Greene County rice producer Terry Gray said the new test "has the potential to be revolutionary." He said he will run his own trials by following the test guidelines in one or more strips of rice and comparing it "to what I have been doing" in adjacent strips. Gray said it will take time for farmers to gain confidence in the test, because their instinct is to add nitrogen if plants in a field show visual symptoms of nitrogen deficiency such as yellowing of leaves. The color and size of plants in some test plots have the appearance of a slight nitrogen deficiency during late reproductive growth, but yields have not been affected when test guidelines were followed, Norman said.

Nitrogen fertilizer is one of the biggest expenses in rice production and its price is affected by the volatility in oil markets.

The N-ST*R method has been validated in field tests for the entire range of silt loam soil conditions in Arkansas, Norman said. Most Arkansas rice is grown on silt-loam soils. Research is continuing to develop a nitrogen fertilizer calibration curve for clay soils. Currently, farmers estimate nitrogen needs based on a blanket recommendation for each soil type, previous crop and their experience with past rice crops. Validation tests have shown that the standard recommendation is usually either too little or too much, Norman said.

"Eliminating over-fertilization is just as important as being sure you apply enough," Norman said. "After the plant gets all the nitrogen it needs, the rest just feeds the fungi" that cause plant diseases such as sheath blight and blast. Too much nitrogen fertilizer can also lead to lodging and yield loss and can delay maturity and add plant residue that can slow combines as they harvest the grain, he said.

The potential savings to farmers in many cases will include lower nitrogen fertilizer bills and less fungicide to control diseases, Norman said. Fields where the standard nitrogen fertilizer rate was too little should see a yield increase.

Norman said the test predicts the amount of "mineralizable soil nitrogen," which is the form that feeds plants. Until now, there was no such test because nitrogen exists in many organic forms in a constant state of change in the soil, he said. The amount actually available to plants has been hard to pin down.

Norman has worked on the problem periodically over the last 20 years as a Division of Agriculture soil scientist. He and his colleagues finally solved the chemistry puzzle by identifying measurable soil nitrogen fractions that reliably predict the amount of mineralizable soil nitrogen available to plants.

The solution worked great in laboratory and greenhouse tests, but not in field tests until they took a fresh look at how soil samples were collected in the field. The glitch proved to be the conventional practice of taking soil samples at a depth of four to six inches.

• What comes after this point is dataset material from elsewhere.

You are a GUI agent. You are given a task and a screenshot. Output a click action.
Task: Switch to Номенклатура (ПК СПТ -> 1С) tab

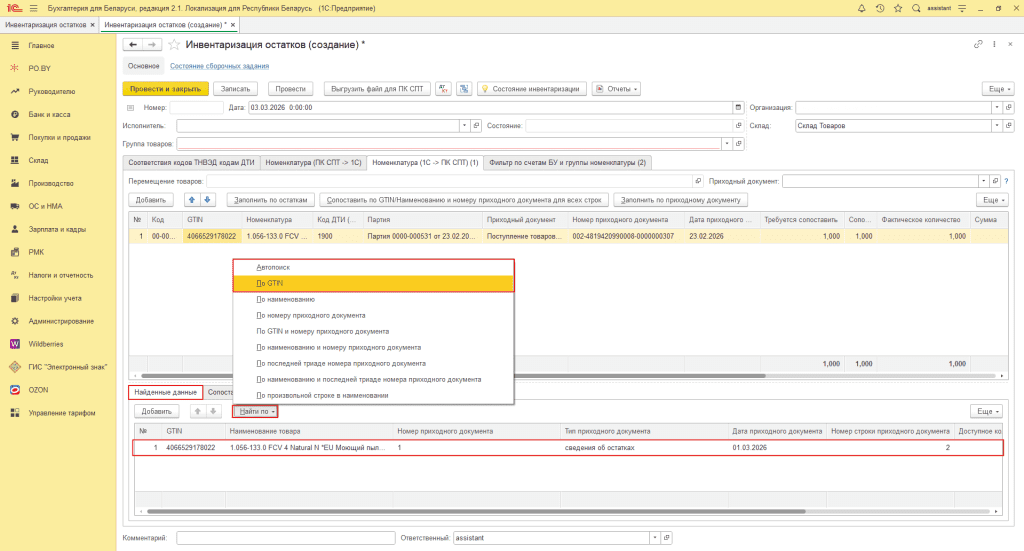312,162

"When we took samples down to 18 inches, which is the effective rooting zone of the rice plant, our field test results matched our lab and greenhouse test results," Norman said. This new technology will not be patented, Norman said. He decided to leave it in the public domain to simplify implementation by the Division of Agriculture's soil testing program and soil testing programs in other states. Another reason was to enable his graduate students to publish their research results without the restrictions of a pending patent application, he said.